A short man walks in to the bar and begins to tell the bartender his story. Well, he theths, I wath driving down thith country road, when I thaw a thine that thaid "horth for thale". I jutht happened to be looking to buy a horth, tho I turned up the driveway to thee about it.

The farmer wath quite nithe about thowing me the horth, but I made it clear to him that it had to be a healthy horth, not jutth any old thag back.

The farmer tole me it wath a three year old mare. When we got to the horth, I athked the farmer to pick me up to thee the hortheth eyth, becauth I wath too thort. The farmer reluctantly picked me up to thee.

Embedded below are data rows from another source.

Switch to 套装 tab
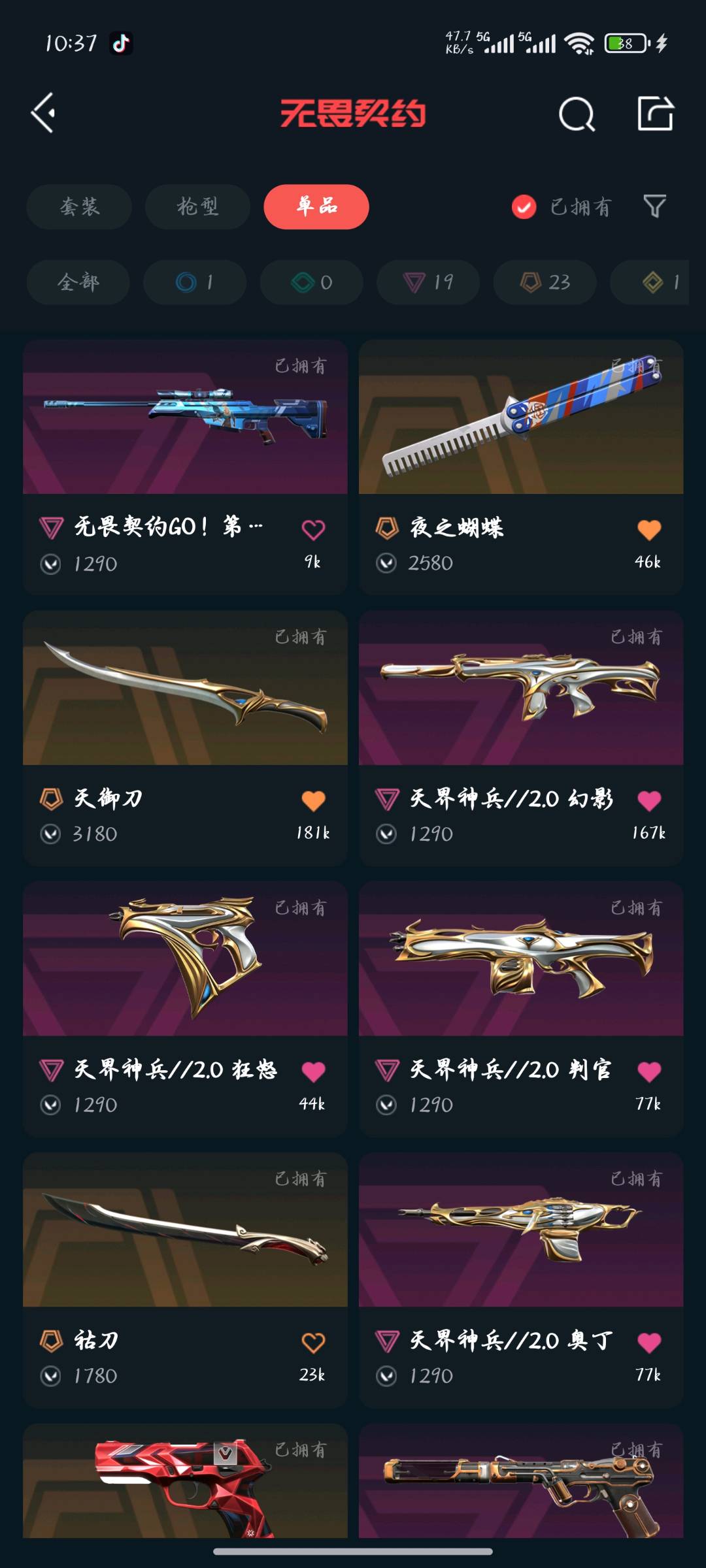Image resolution: width=706 pixels, height=1568 pixels. tap(79, 206)
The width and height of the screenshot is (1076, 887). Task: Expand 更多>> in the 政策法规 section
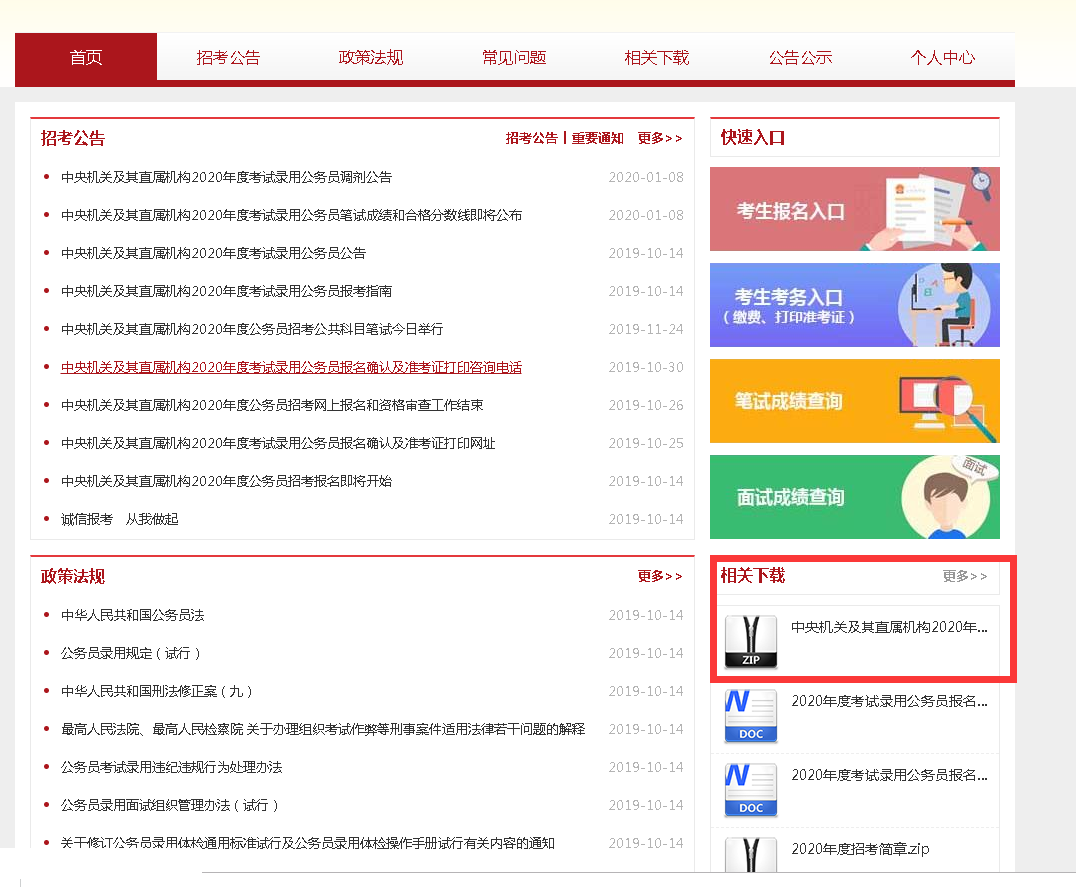[660, 576]
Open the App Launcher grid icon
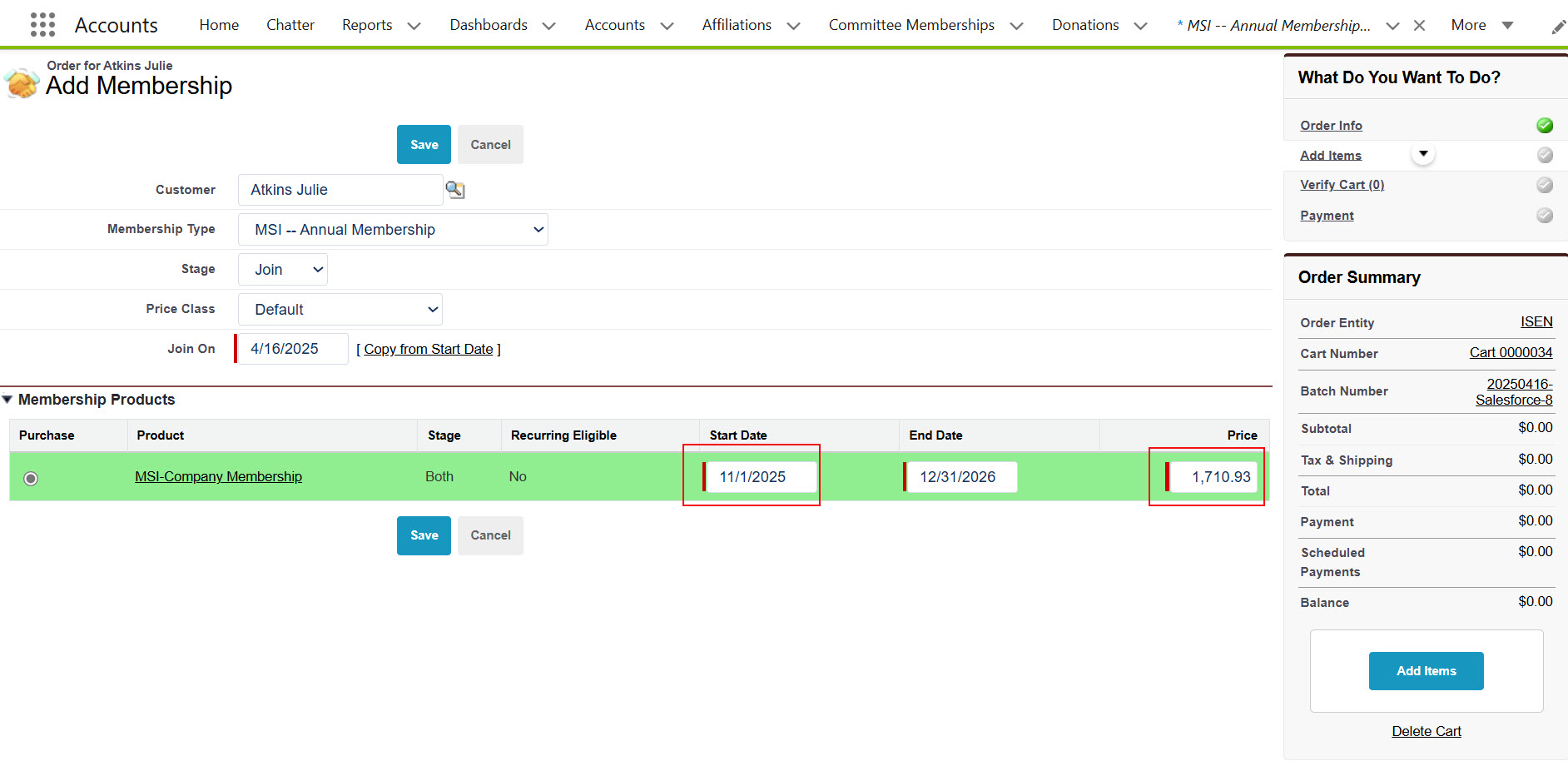The width and height of the screenshot is (1568, 766). pyautogui.click(x=42, y=25)
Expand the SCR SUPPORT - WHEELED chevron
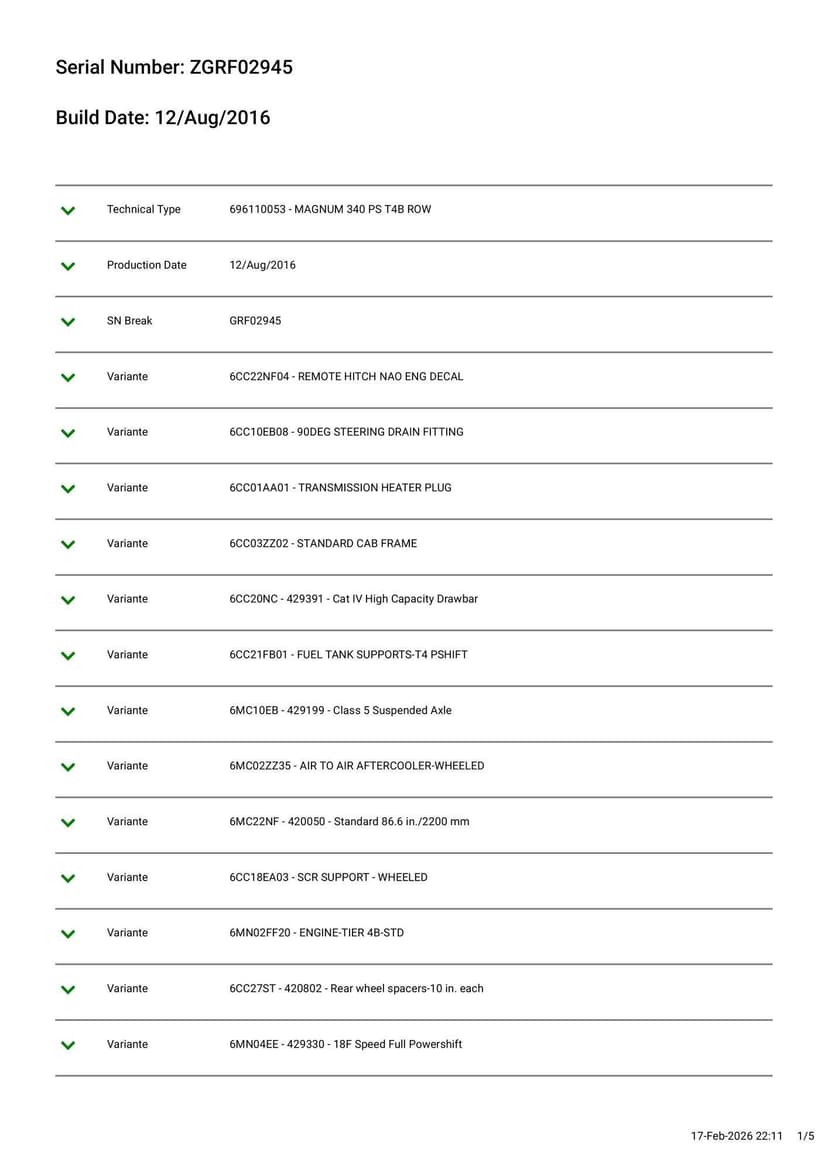 (x=68, y=878)
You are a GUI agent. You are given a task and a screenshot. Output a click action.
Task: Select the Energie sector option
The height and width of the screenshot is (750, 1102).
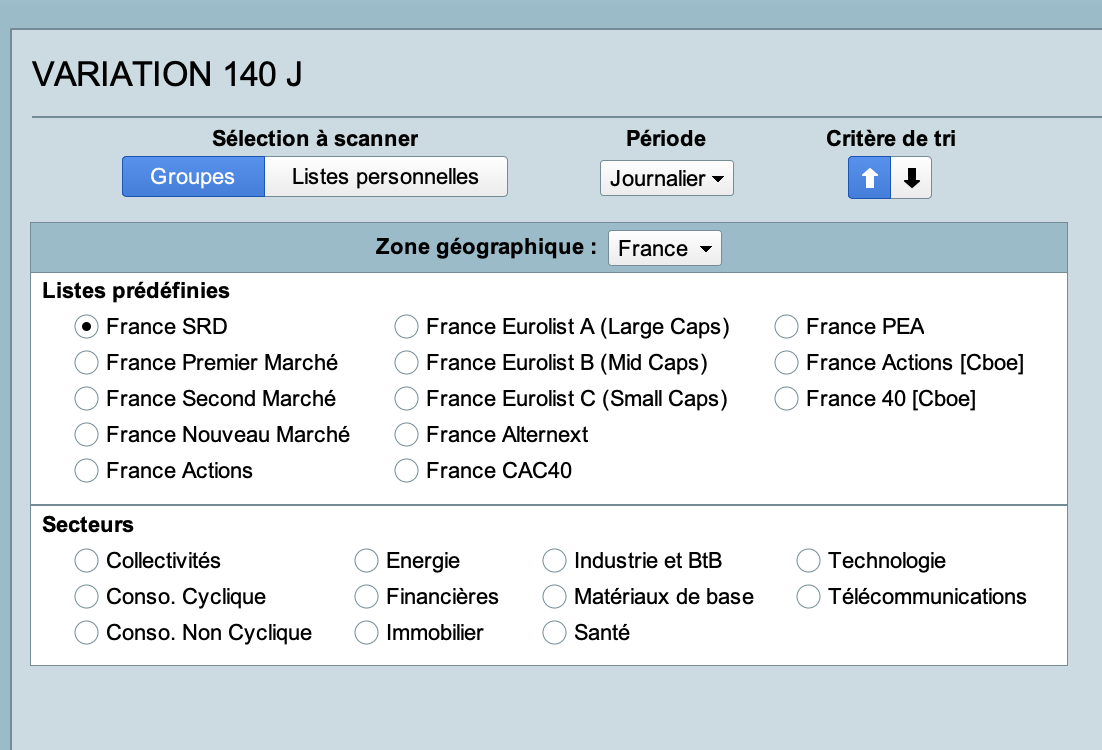(368, 561)
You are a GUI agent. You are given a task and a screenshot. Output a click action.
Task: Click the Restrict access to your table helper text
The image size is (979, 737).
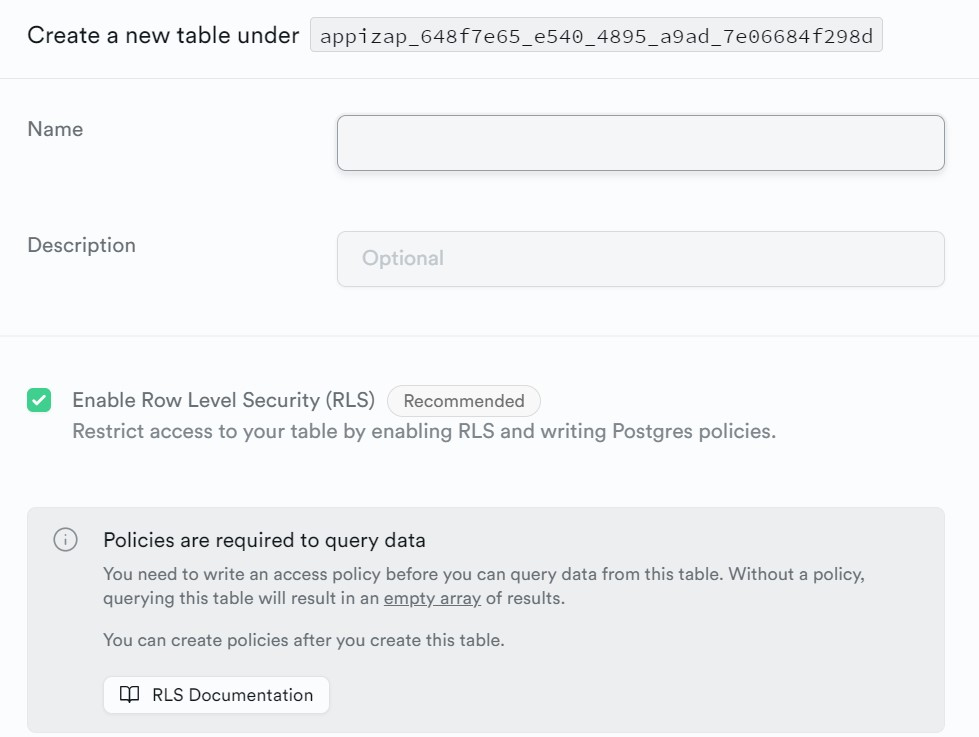424,431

I checked the hortheth eyth, and they theemed great, and the farmer put me down. Nexthd, I athked the farmer to pick me up to thee the hortheth teeth. He wath even more reluctant thith time, but he did it.

I grabbed the hortheth lipth, lifted them, and tapped on the teeth to be thure they we tholid. They were, and the farmer put me down. We thtepped back thowards the hortheth hind quarter, looking towardth hith head, when I athked the farmer to thee the hortheth twat. The farmer grabbed me, picked me up, and thtuck me in the hortheth bum. Then he pulled me out and thtood me up, right at the back thide of the horth.

Well, I wath in thock. I wath covered in poo, and some got in my mouth.

As I thpit it out, I thaid to the farmer, " Let me rephrathe that. Can I thee her gallop thlowly?"
 
Guy walks into a bar and see's his best friend sitting there wearing a bra..puzzled he asked, "how long you been wearing a bra" guys answers,
"since my wife found it in the glove box"
 
This one took a minute, but I ROFL'd

gooder haha


This duck walks into a bar and the bartender looks at him and says, "Hey, buddy, your pants are down..."

A short man walks in to the bar and begins to tell the bartender his story. Well, he theths, I wath driving down thith country road, when I thaw a thine that thaid "horth for thale". I jutht happened to be looking to buy a horth, tho I turned up the driveway to thee about it.

The farmer wath quite nithe about thowing me the horth, but I made it clear to him that it had to be a healthy horth, not jutth any old thag back.

The farmer tole me it wath a three year old mare. When we got to the horth, I athked the farmer to pick me up to thee the hortheth eyth, becauth I wath too thort. The farmer reluctantly picked me up to thee.

I checked the hortheth eyth, and they theemed great, and the farmer put me down. Nexthd, I athked the farmer to pick me up to thee the hortheth teeth. He wath even more reluctant thith time, but he did it.

I grabbed the hortheth lipth, lifted them, and tapped on the teeth to be thure they we tholid. They were, and the farmer put me down. We thtepped back thowards the hortheth hind quarter, looking towardth hith head, when I athked the farmer to thee the hortheth twat. The farmer grabbed me, picked me up, and thtuck me in the hortheth bum. Then he pulled me out and thtood me up, right at the back thide of the horth.

Well, I wath in thock. I wath covered in poo, and some got in my mouth.

As I thpit it out, I thaid to the farmer, " Let me rephrathe that. Can I thee her gallop thlowly?"